While D bulbifera certainly fits the bill as regards its tubers (“The very bitter underground tubers and the improperly prepared bulbils are poisonous” ), the problem is that all descriptions I’ve read report that its vines lack spines or thorns-(e.g. “The slender, twining, hairless, green to purple-flecked stems…. have no spines.” ,which Konrad’s photo show clearly.
Another member thought that the more likely candidate was Dioscorea hispida – in English sometimes known as “Bitter Yam,”- Not only are its tubers poisonous (requiring extensive preparatory soaking, etc. if eaten), but there are small spines/prickles/thorns on the main vine (see photo at: http://id.wikipedia.org/wiki/Gadung or in Jacques Barrau’s various illustrations). Barrau also reports this species as present on Ponape/Pohnpei, back in the 1950s – Barrau J (1962) Les plantes alimentaires de l’Océanie: origines, distribution et usages. Marseille, Faculté des Sciences de Marseille.p. 114).
There is another reference to the yam being on Pohnpei in Barrau, J. 1962. “Edible yams of the South Sea Islands, species present, vernacular names and distribution” In: The Secretariat, P.S.C. ed. Proceedings of the Ninth Pacific Science Congress of the Pacific Science Association 1957. Volume 4 Botany. Bangkok, Secretariat, Ninth Pacific Science Congress, pp.309-311. See p. 309: Dioscorea hispida Dennst…… “. This variety is to be found only in New Guinea and at Ponape, Caroline islands. I have found it in the cultivated state in the latter island.” Online at: http://www.archive.org/stream/proceedingsofthe029625mbp/proceedingsofthe029625mbp_djvu.txt
See also: Balick,MJ ed. (2009) Ethnobotany of Pohnpei: plants, people, and island culture. Honolulu /New York, University of Hawaii Press; New York Botanical Garden, xi, 585 p. for up-to-date information on this species. Alternatively, he early Bishop Museum Bulletin No 209: Glassman SF (1952) The flora of Ponape. 152 p.

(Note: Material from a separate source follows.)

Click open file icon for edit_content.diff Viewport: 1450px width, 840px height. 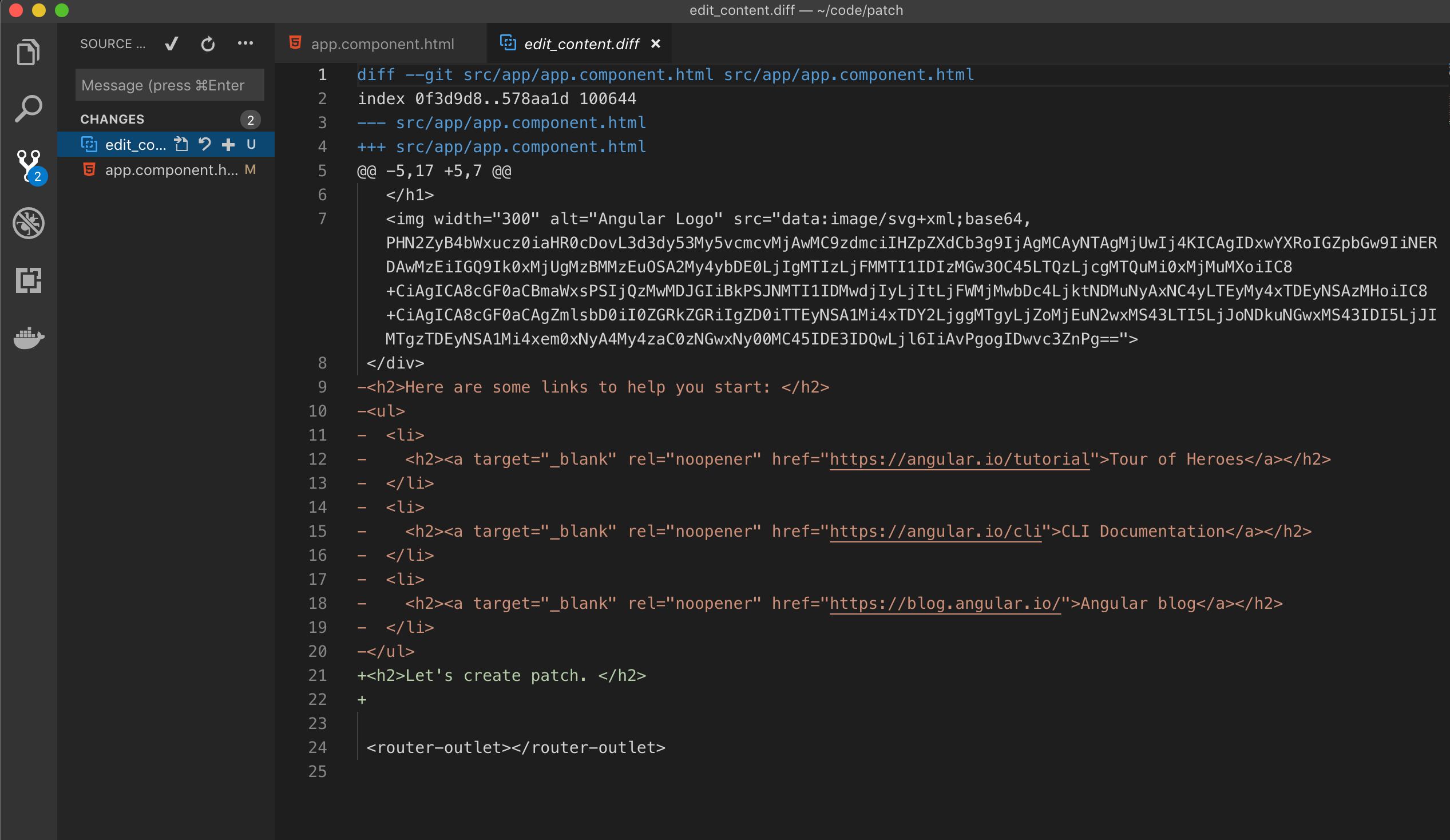pyautogui.click(x=181, y=144)
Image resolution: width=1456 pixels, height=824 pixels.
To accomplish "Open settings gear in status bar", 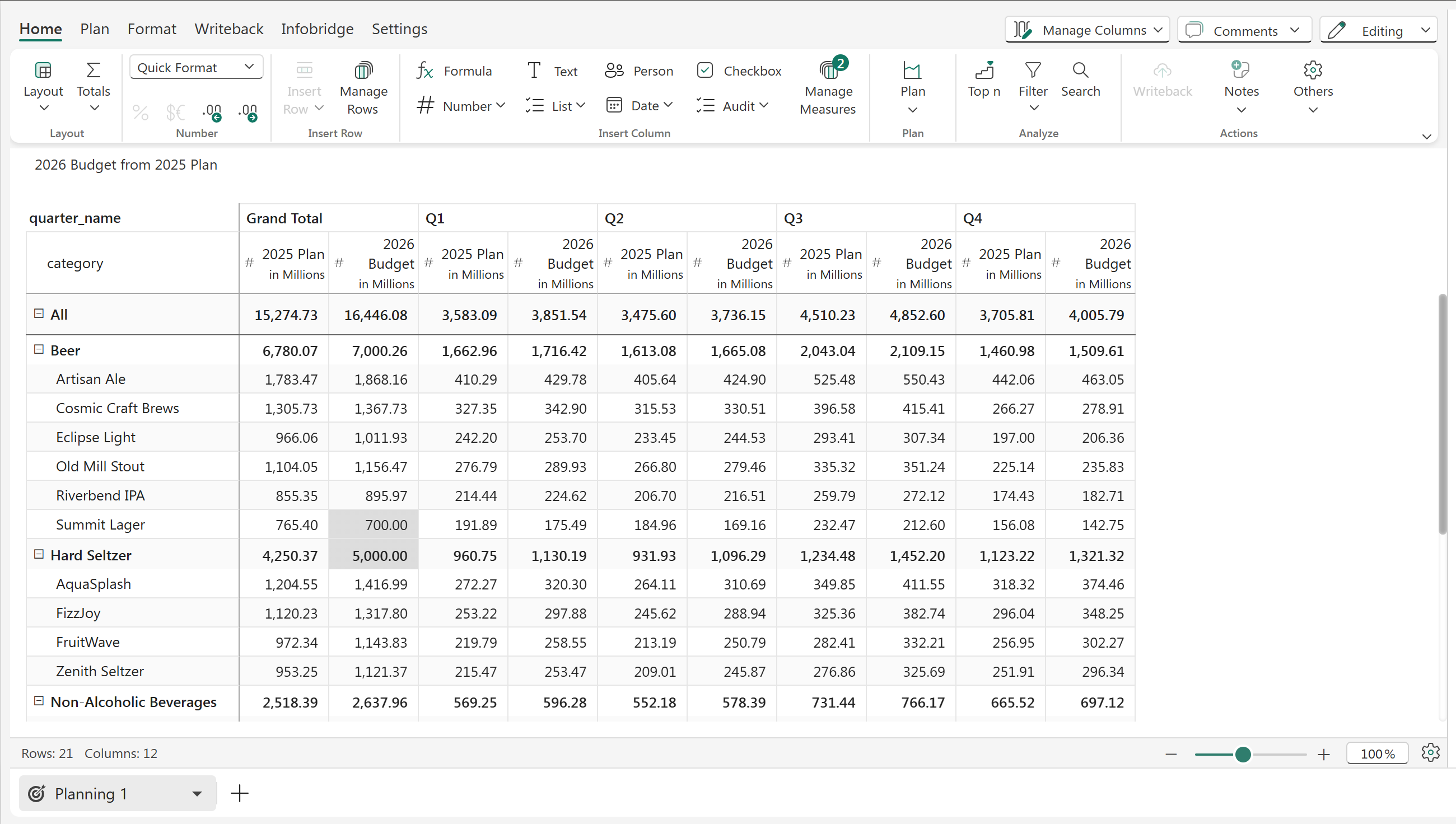I will (1430, 753).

In addition, there is an entry on ProMED mail Subject: PRO/EDR> Food poisoning, wild yams – Philippines. Archive Number: 20100409.1143FOOD POISONING, WILD YAMS – PHILIPPINES concerning people poisoned from eating D. hispida.
Illustrations from Barrau J (1962) Les plantes alimentaires de l’Océanie: origines, distribution et usages. Marseille, Faculté des Sciences de Marseille, p. 111) were also sent showing the differences between D. hispida and D. bulbifera.